====== Given records ======

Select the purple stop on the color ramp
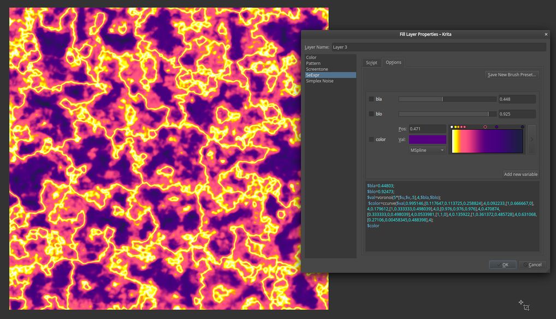Image resolution: width=556 pixels, height=319 pixels. pos(496,127)
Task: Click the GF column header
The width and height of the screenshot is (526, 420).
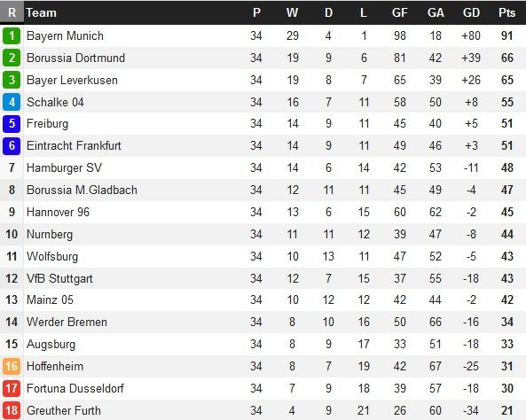Action: (399, 12)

======

# Exercise directions:
The pictures in the entries above should be left out; all else must be copied exactly.

# Answer to this problem:
Select the purple stop on the color ramp
Image resolution: width=556 pixels, height=319 pixels. pos(496,127)
Task: Click the GF column header
The width and height of the screenshot is (526, 420).
Action: (399, 12)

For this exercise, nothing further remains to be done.